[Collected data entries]
*** Block opens ***

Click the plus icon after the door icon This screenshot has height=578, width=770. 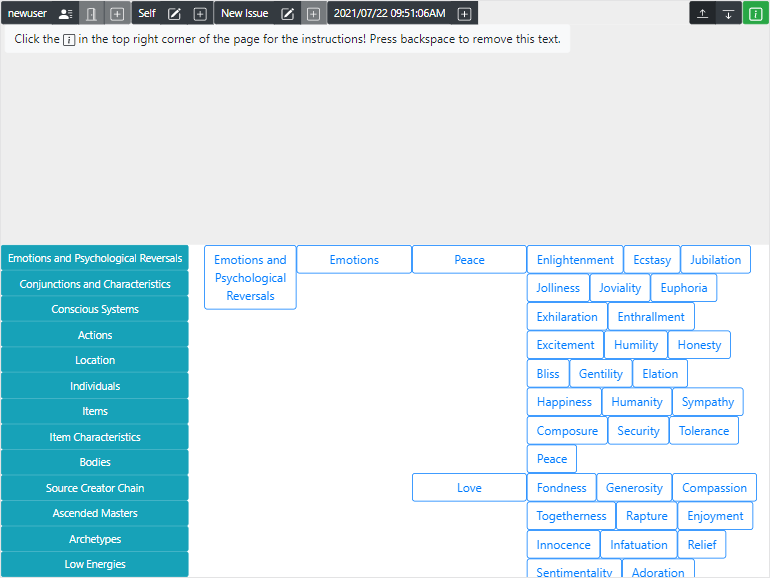(117, 14)
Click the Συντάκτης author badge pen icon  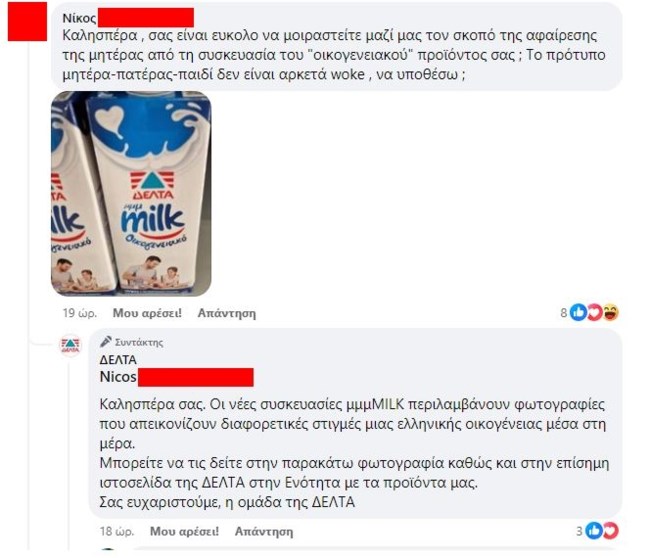(x=106, y=342)
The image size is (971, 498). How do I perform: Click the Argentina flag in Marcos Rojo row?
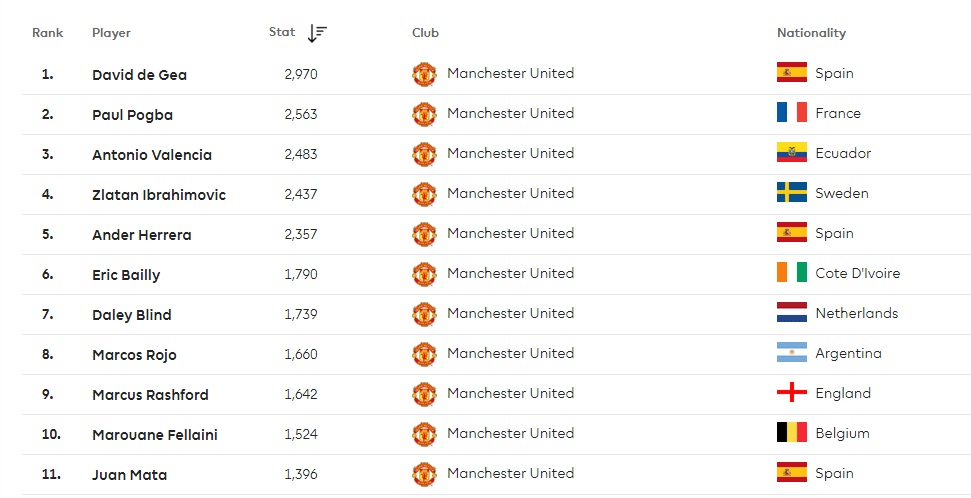click(x=791, y=353)
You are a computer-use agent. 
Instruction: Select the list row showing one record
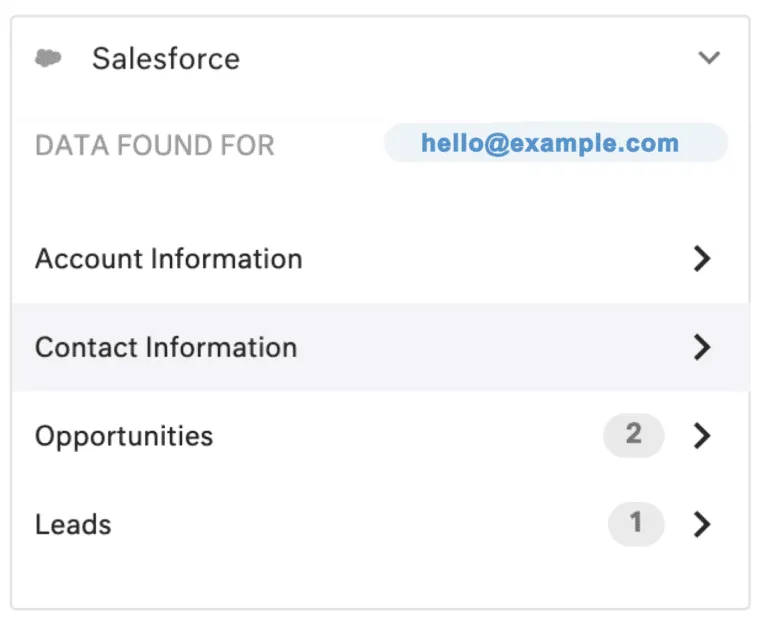tap(380, 524)
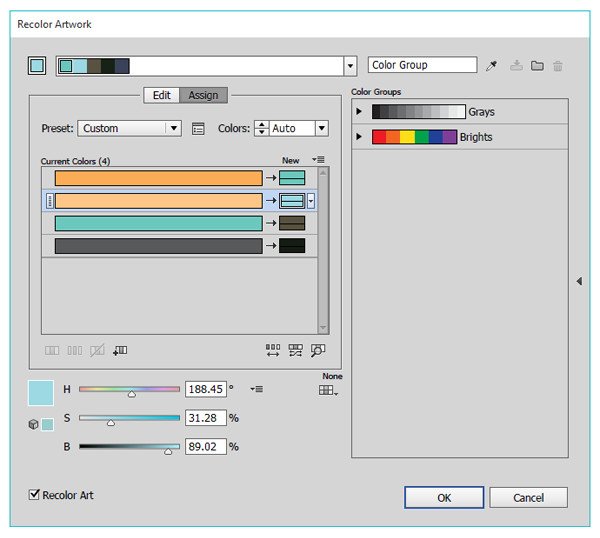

*** Block closes ***

* TASK: Reproduce word for word the lines from the line with "The image size" to the end of the entries above, both included, but leave the pictures out.

* SOLUTION TO THIS PROBLEM:
The image size is (971, 498). How do I perform: Click the Argentina flag in Marcos Rojo row?
click(x=791, y=353)
You are a computer-use agent. 
Instruction: Select the list row showing one record
tap(380, 524)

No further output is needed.